Frekwencja mogła być lepsza. W poprzednim sezonie była wyższa, ale trzeba pamiętać, że chłopaki z rocznika 1991 poszli na studia.
Czy dzisiaj wiadomo coś o transferach w Zrywie?
Na tę chwilę nikt nie odchodzi z zespołu. Przed nowym sezonem nasze ruchy transferowe będą koncentrowały się na bramkarzu, bo nie wiadomo czy Artur nie wróci do Dęblina. Chciałbym także do pierwszego zespołu włączyć chłopaków, którzy wyszli z wieku juniora. Na pewno wykupimy z Wilgi Garwolin Mateusza Gałązkę.
Z jakimi celami do nowego sezonu przystąpi Zryw?
Zryw zawsze walczy o najwyższe cele. Mówienie, że będziemy walczyć o środek tabeli jest nie na miejscu. Graliśmy już w wyższych ligach i stać nas na awans. W tym roku zabrakło niewiele, bo tylko czterech punktów.
W przyszłym sezonie po boiskach siedleckiej Ligi Okręgowej będą biegali zawodnicy aż pięciu klubów z powiatu garwolińskiego (Zrywu Sobolew, Orła Unin, Wilgi Miastków, Sępa Żelechów, Hutnika Huta Czechy).
Na pewno każdy pojedynek między tymi drużynami będzie dodawał kolorytu rozgrywkom podobnie jak mecze w powiecie mińskim między Mazovią, Victorią, a Tygrysem. Mieszkańcy Sobolewa czekają na mecze z lokalnymi drużynami, które elektryzują ich jak i zawodników. Wtedy mało ważne staje się, które miejsce w tabeli zajmują oba zespoły.
Zryw Sobolew jako ostatnia drużyna z powiatu występował w IV lidze. Jakich rad udzieliłby Pan Wildze Garwolin tuż po wywalczeniu awansu?
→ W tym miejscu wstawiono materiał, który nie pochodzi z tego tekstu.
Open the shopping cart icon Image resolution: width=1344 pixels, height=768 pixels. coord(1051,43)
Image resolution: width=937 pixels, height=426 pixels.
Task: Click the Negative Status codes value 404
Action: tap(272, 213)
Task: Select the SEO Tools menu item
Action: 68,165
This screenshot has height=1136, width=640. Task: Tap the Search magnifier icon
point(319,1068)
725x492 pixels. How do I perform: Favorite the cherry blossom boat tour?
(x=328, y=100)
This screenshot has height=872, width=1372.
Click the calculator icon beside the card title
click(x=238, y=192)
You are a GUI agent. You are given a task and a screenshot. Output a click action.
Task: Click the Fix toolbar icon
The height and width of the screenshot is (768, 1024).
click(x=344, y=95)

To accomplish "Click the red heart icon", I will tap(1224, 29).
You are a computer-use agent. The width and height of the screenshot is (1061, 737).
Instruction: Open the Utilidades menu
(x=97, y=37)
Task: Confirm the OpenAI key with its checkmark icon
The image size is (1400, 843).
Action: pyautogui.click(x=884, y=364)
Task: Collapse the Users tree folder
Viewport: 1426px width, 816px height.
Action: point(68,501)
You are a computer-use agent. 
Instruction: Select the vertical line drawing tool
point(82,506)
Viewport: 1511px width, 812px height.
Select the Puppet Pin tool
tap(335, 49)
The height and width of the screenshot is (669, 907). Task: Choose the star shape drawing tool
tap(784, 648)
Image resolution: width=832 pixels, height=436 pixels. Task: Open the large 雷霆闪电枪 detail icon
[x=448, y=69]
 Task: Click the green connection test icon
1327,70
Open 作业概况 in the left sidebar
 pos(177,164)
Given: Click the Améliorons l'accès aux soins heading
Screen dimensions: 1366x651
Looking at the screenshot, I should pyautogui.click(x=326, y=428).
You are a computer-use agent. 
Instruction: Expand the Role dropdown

Na tym etapie awans o jedną pozycję, to przeskok o co najmniej dwa poziomy. Wilga musi popracować nad młodzieżowcami, których w kadrze nie ma wielu. W IV lidze nie ma przypadkowych drużyn. W lidze okręgowej jest 5-6 silnych zespołów, a z resztą można wygrywać wysoko, w IV lidze będzie 5-6 zespołów słabszych, a reszta będzie prezentować wysoki poziom. Wildze z pewnością potrzebne są wzmocnienia w linii napadu. Życzę im powodzenia.
Kto wygra Euro 2012?
Obstawiam finał Niemcy ? Hiszpania. Podziwiam grę obu tych zespołów, choć bardziej podoba mi się gra Niemców.